**Dataset excerpts**
────────────────────────────────────────
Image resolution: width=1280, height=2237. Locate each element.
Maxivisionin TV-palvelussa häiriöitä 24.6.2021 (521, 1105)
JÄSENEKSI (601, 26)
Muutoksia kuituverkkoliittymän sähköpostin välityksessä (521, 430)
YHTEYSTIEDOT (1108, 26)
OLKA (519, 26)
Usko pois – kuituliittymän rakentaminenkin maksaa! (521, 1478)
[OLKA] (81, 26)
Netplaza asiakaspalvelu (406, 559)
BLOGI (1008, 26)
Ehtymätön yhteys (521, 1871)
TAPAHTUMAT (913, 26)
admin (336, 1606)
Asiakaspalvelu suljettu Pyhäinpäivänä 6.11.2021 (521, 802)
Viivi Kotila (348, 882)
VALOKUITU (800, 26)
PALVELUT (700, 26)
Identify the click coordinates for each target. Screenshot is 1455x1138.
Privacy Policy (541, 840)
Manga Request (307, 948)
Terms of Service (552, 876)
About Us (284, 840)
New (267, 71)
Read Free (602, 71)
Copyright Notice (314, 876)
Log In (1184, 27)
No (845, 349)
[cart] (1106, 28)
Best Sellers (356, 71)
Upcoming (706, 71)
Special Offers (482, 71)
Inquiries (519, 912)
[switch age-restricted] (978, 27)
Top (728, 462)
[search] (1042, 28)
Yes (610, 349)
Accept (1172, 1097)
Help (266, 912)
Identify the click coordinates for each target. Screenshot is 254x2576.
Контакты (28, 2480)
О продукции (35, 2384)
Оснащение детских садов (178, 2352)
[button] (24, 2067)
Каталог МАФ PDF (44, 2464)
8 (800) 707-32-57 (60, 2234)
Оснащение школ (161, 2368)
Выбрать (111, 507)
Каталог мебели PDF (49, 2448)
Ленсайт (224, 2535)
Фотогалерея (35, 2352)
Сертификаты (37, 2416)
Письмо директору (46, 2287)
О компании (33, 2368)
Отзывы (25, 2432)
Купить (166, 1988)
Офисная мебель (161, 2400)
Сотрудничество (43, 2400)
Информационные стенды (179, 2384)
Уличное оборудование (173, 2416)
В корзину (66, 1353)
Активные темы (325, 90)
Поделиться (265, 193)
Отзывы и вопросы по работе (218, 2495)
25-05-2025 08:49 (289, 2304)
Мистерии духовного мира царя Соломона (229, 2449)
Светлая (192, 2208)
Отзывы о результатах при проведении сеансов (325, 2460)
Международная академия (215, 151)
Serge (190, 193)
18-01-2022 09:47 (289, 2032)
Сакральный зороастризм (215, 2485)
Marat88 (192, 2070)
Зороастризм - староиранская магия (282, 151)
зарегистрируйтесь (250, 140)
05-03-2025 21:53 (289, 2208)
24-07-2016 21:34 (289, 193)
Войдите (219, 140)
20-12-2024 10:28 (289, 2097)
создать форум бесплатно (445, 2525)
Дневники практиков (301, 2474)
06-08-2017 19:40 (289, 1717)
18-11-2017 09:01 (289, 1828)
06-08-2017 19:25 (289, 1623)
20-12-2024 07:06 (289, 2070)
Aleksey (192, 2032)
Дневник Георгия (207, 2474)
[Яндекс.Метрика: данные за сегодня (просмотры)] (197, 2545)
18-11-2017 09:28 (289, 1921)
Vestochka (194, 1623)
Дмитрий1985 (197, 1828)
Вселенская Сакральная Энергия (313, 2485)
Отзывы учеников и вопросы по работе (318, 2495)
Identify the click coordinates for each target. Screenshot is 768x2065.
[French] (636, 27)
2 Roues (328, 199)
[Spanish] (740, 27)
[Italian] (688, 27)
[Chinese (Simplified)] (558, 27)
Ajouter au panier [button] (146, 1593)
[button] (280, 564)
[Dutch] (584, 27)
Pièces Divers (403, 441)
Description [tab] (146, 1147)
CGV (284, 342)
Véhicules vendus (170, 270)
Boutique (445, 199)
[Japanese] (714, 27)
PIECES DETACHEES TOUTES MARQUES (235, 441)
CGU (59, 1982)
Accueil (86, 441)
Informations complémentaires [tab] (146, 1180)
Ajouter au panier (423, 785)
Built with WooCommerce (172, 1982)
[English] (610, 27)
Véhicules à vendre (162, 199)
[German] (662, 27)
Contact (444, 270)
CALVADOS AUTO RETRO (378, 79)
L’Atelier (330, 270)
────────────────────────────────────────
**Activity**
Beginning at the first line of the records, give again each line exactly as written, ending with the line that contains "Usko pois –".

**Solution**
Image resolution: width=1280, height=2237. Locate each element.
Maxivisionin TV-palvelussa häiriöitä 24.6.2021 (521, 1105)
JÄSENEKSI (601, 26)
Muutoksia kuituverkkoliittymän sähköpostin välityksessä (521, 430)
YHTEYSTIEDOT (1108, 26)
OLKA (519, 26)
Usko pois – kuituliittymän rakentaminenkin maksaa! (521, 1478)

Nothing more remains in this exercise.